RECORDED DATA:
━━━━━━━━━━
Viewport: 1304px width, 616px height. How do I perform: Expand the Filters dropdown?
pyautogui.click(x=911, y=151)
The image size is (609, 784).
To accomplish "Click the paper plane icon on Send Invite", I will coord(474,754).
━━━━━━━━━━
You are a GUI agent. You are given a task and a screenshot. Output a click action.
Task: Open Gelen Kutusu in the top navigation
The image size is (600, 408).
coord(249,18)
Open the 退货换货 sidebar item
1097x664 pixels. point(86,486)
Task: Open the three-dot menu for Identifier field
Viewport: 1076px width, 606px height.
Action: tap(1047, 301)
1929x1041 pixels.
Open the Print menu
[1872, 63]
━━━━━━━━━━
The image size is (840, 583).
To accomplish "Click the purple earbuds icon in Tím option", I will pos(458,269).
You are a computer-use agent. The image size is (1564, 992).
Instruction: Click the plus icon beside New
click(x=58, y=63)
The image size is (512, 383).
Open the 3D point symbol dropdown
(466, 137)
━━━━━━━━━━
One number and nothing else is the answer: how many lines of the material include "accomplish".

2